Born : 953, Karaj, Persia
Died : 1029 (aged 75–76)
Main
interests : Mathematics, Engineering.
Abū Bakr Muḥammad ibn al Ḥasan al-Karajī (Persian: ابو بکر محمد بن الحسن الکرجی; c. 953 – c. 1029) was a
10th-century Persian mathematician and engineer who
flourished at Baghdad. He was born in Karaj, a city near Tehran.
His three principal surviving works are mathematical: Al-Badi'
fi'l-hisab (Wonderful on calculation), Al-Fakhri
fi'l-jabr wa'l-muqabala (Glorious on algebra), and Al-Kafi
fi'l-hisab (Sufficient on calculation).
Work
Al-Karaji wrote on mathematics and engineering. Some
consider him to be merely reworking the ideas of others (he was influenced
by Diophantus) but most regard him as more original, in particular
for the beginnings of freeing algebra from geometry. Among historians, his most
widely studied work is his algebra book al-fakhri fi al-jabr wa
al-muqabala, which survives from the medieval era in at least four copies.
In his book "Extraction of hidden waters" he
has mentioned that earth is spherical in shape but considers it the centre of
the universe long before Galileo Galilei, Johannes
Kepler or Isaac Newton, but long after Aristotle and Ptolemy.
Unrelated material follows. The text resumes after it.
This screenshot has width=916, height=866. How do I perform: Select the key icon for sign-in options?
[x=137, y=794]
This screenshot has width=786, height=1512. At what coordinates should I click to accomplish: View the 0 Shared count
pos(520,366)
He expounded the basic principles of hydrology and this book reveals a
profound knowledge of this science and has been described as the oldest extant
text in this field.
He systematically studied the algebra of exponents,
and was the first to realise that the sequence x, x^2, x^3,... could be
extended indefinitely; and the reciprocals 1/x, 1/(x^2), 1/(x^3),... . However,
since for example the product of a square and a cube would be expressed, in
words rather than in numbers, as a square-cube, the numerical property of
adding exponents was not clear.
His work
on algebra and polynomials gave the rules for arithmetic
operations for adding, subtracting and multiplying polynomials; though he was
restricted to dividing polynomials by monomials.
F. Woepcke was the first historian to realise the
importance of al-Karaji's work and later historians mostly agree with his
interpretation. He praised Al-Karaji for being the first who introduced the
theory of algebraic calculus.
Al-Karaji gave the first formulation of
the binomial coefficients and the first description of Pascal's
triangle. He is also credited with the discovery of the binomial theorem.
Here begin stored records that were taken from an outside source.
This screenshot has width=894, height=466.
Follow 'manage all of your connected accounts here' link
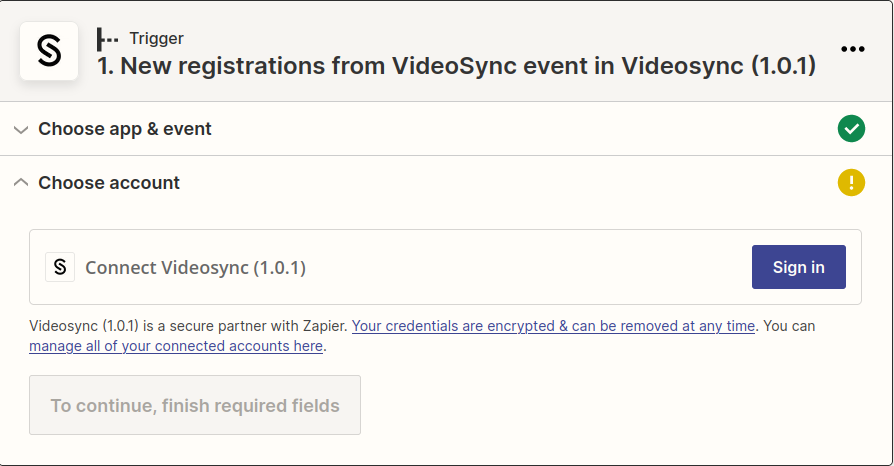tap(176, 346)
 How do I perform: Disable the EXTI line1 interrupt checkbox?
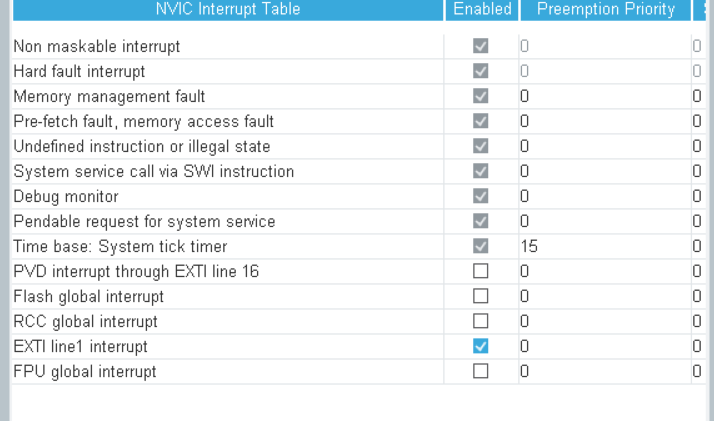point(480,346)
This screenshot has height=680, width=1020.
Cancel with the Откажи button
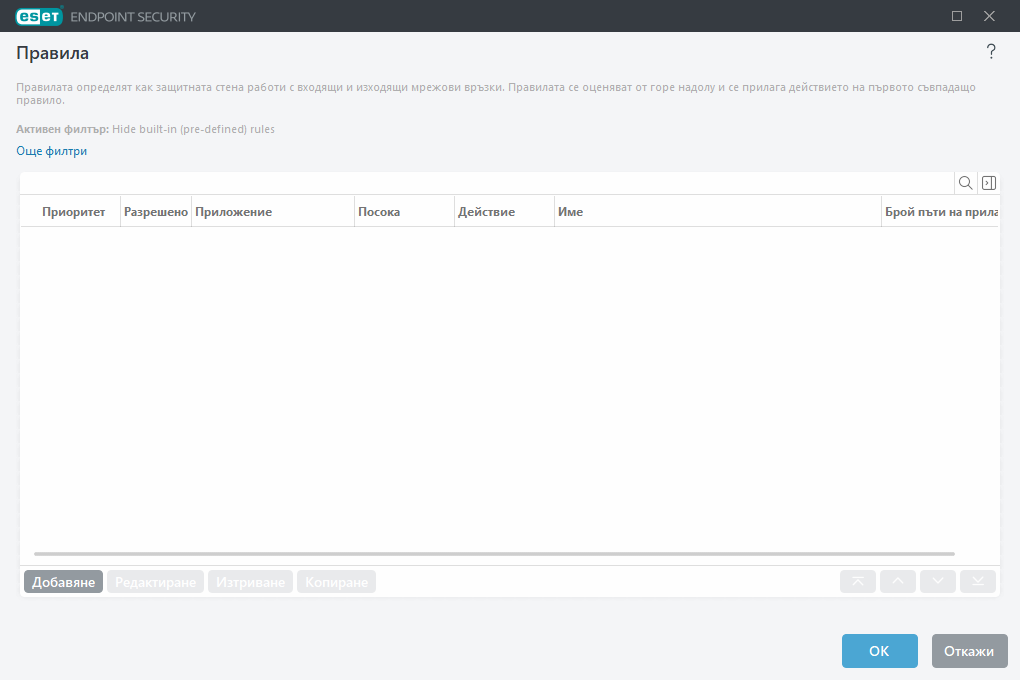tap(968, 651)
In a now lost work known only from subsequent
quotation by al-Samaw'al Al-Karaji introduced the idea of argument
by mathematical induction. As Katz says:
Another important idea introduced by al-Karaji and
continued by al-Samaw'al and others was that of an inductive argument for
dealing with certain arithmetic sequences. Thus al-Karaji used such an argument
to prove the result on the sums of integral cubes already known
to Aryabhata [...] Al-Karaji did not, however, state a general result
for arbitrary n. He stated his theorem for the particular integer 10 [...]
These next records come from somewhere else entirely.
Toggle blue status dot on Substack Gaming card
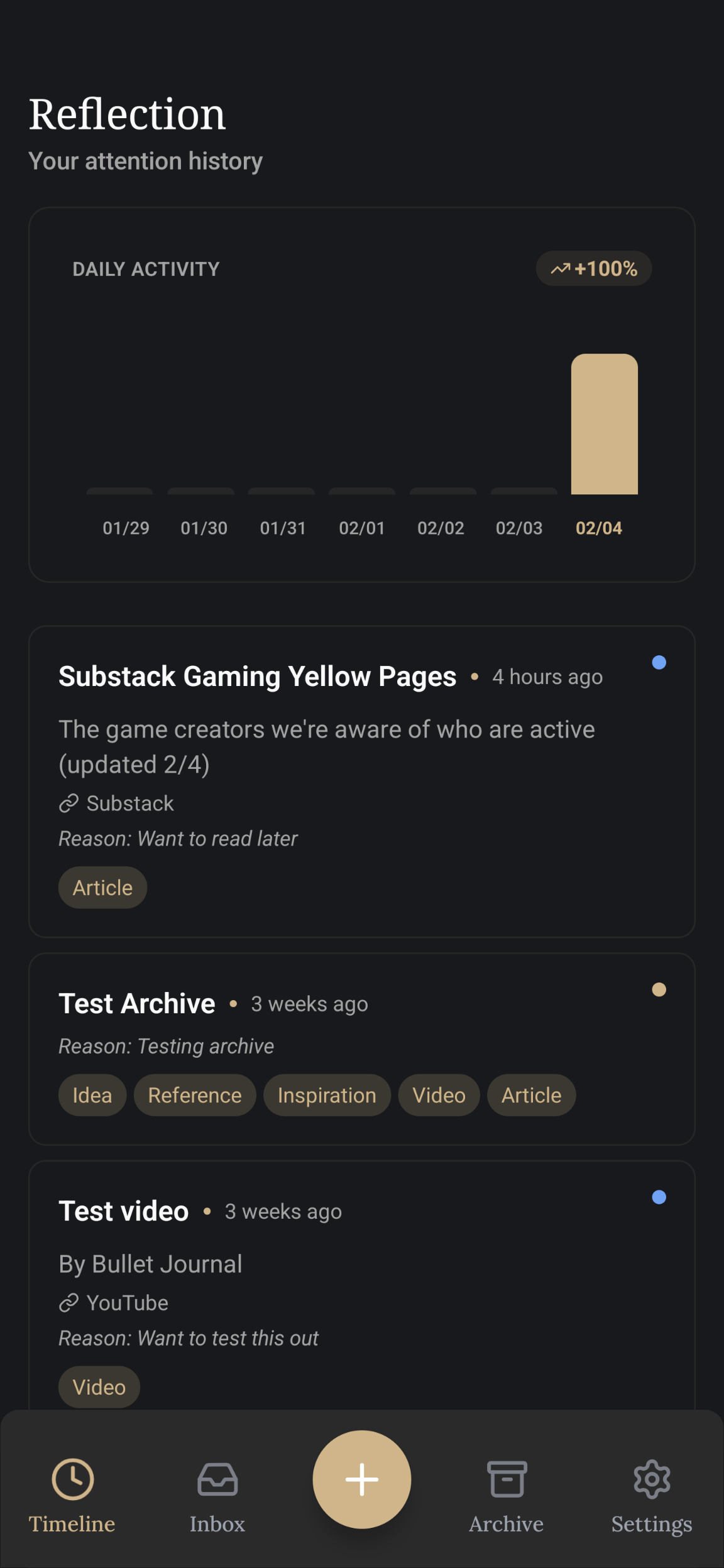The height and width of the screenshot is (1568, 724). tap(659, 663)
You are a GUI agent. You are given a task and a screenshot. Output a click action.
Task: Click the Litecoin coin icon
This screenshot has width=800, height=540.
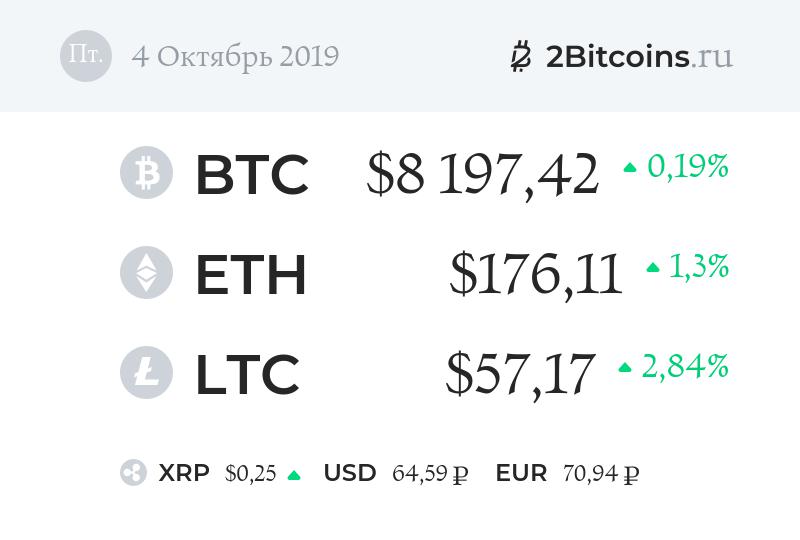(146, 372)
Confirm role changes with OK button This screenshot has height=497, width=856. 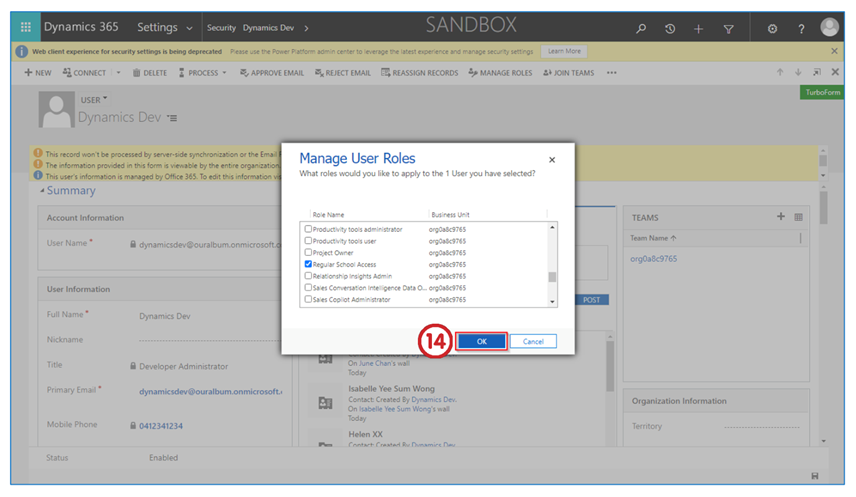(481, 341)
His proof, nevertheless, was clearly designed to be extendable to any other integer.
[...] Al-Karaji's argument includes in essence the two basic components of a
modern argument by induction, namely the truth of the statement
for n = 1 (1 = 13) and the deriving of the truth for n = k from that
of n = k - 1. Of course, this second component is not explicit
since, in some sense, al-Karaji's argument is in reverse; this is, he starts
from n = 10 and goes down to 1 rather than proceeding upward.
Nevertheless, his argument in al-Fakhri is the earliest extant proof
of the sum formula for integral cubes.